Requirement – Tally the lines of the entries below that hold the word "Thumbtack", and please give only the total.

[Opening Data excerpts section]

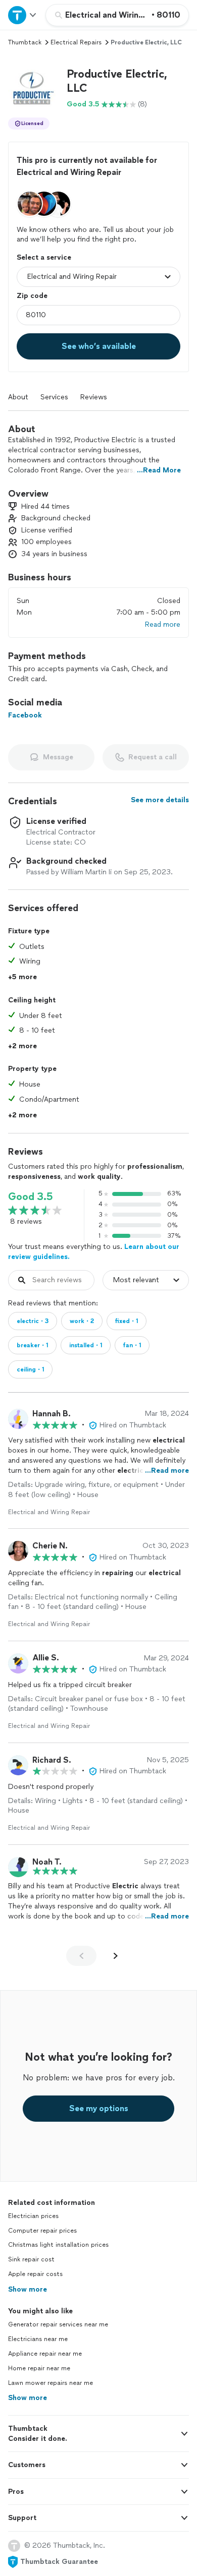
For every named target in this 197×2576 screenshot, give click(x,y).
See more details (160, 800)
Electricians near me (38, 2339)
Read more (162, 624)
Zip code (32, 295)
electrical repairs (76, 42)
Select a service (44, 257)
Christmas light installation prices (58, 2244)
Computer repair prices (42, 2230)
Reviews (93, 397)
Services (54, 397)
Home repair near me (39, 2368)
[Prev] (81, 1956)
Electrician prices (33, 2216)
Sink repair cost (31, 2259)
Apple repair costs (35, 2274)
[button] (33, 88)
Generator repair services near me (58, 2324)
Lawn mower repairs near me (50, 2382)
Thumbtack (24, 42)
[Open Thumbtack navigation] (22, 15)
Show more (27, 2289)
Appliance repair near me (45, 2353)
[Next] (116, 1956)
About (18, 397)
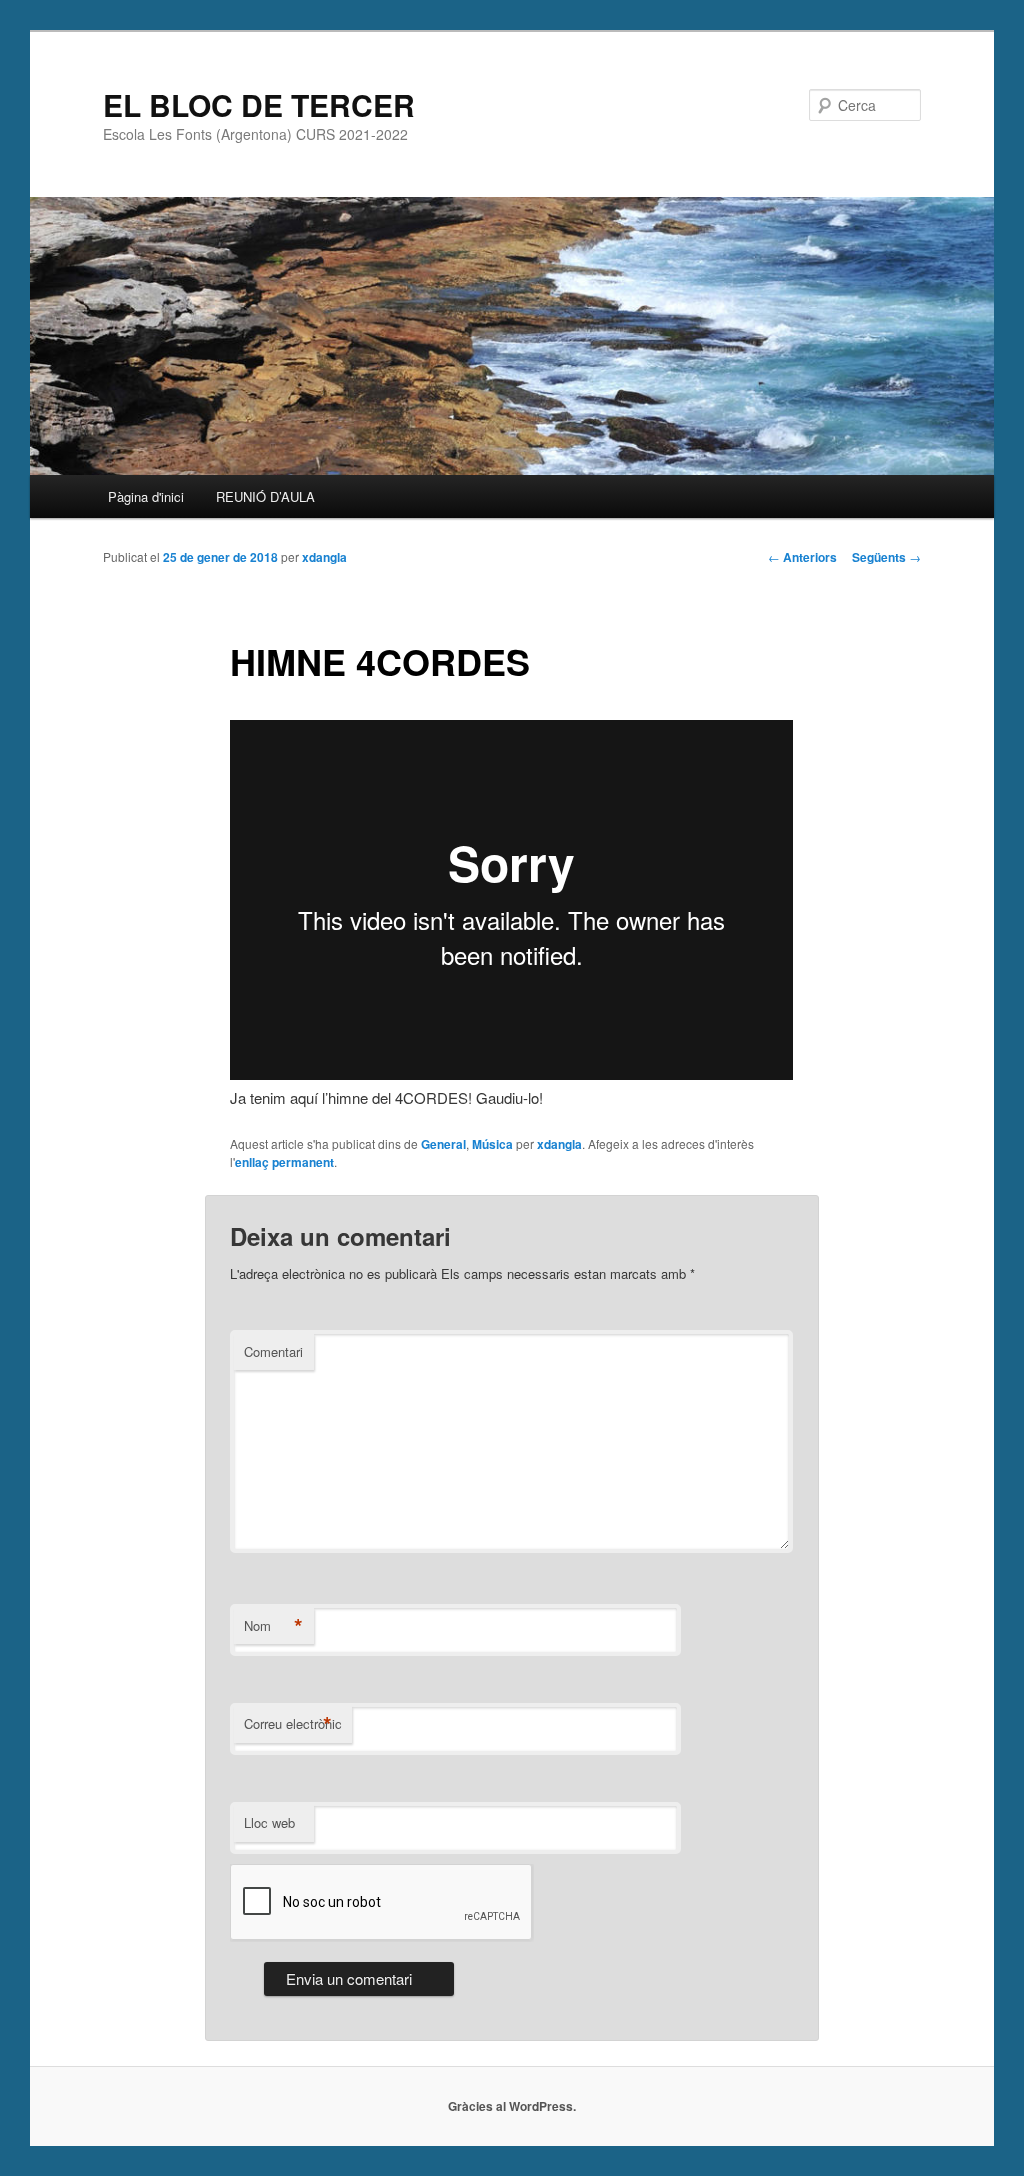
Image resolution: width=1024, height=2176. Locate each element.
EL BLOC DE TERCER (259, 104)
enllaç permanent (284, 1162)
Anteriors (802, 557)
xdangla (324, 557)
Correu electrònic (293, 1724)
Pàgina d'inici (146, 496)
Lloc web (269, 1822)
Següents (886, 557)
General (443, 1144)
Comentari (273, 1351)
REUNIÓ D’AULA (265, 496)
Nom (273, 1626)
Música (492, 1144)
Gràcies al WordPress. (512, 2106)
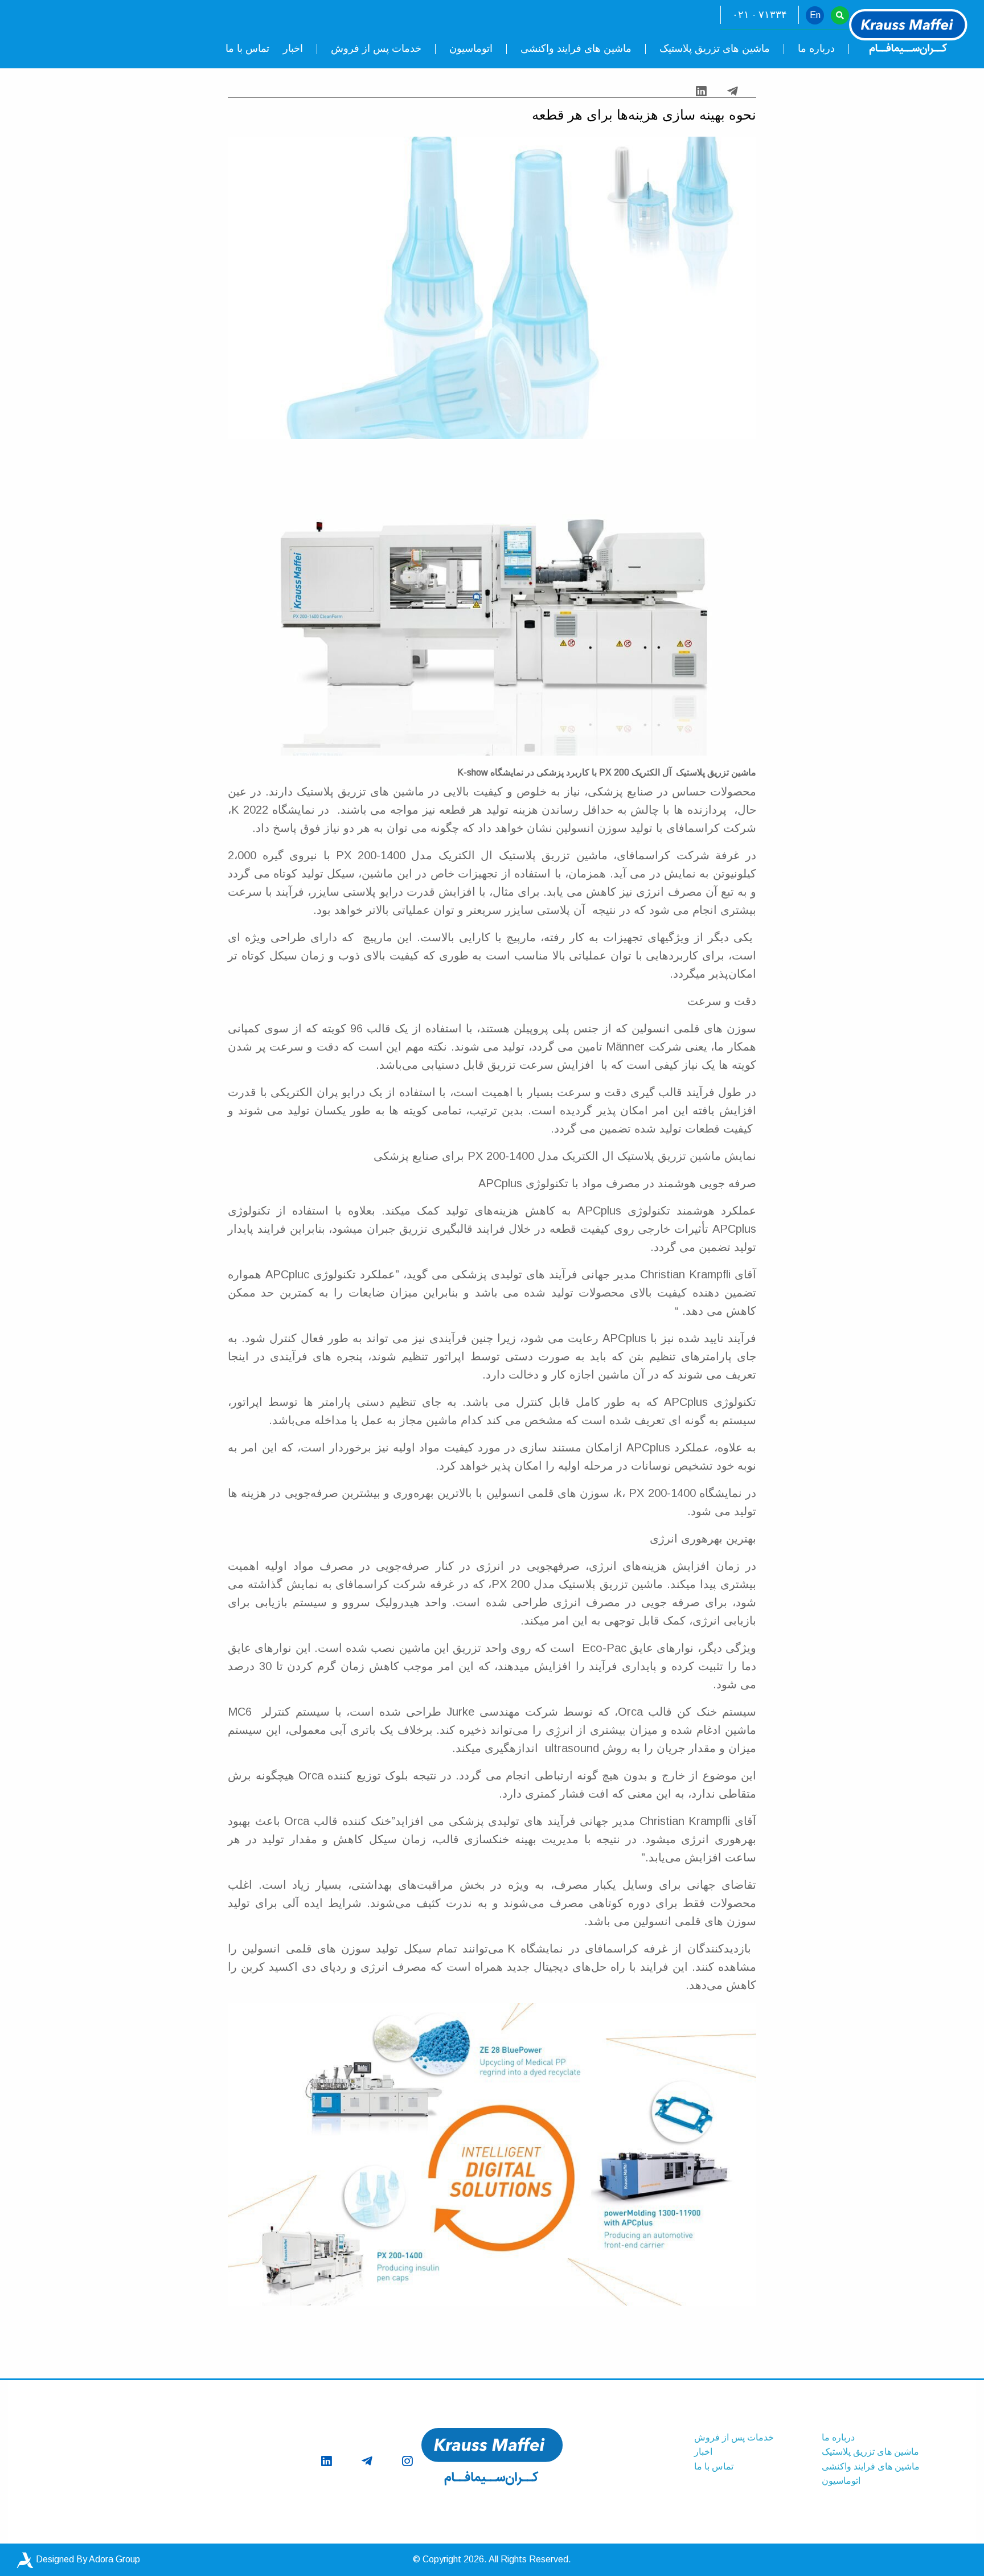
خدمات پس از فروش (376, 49)
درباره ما (816, 49)
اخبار (293, 49)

[Closing Data excerpts section]

Completed task – 2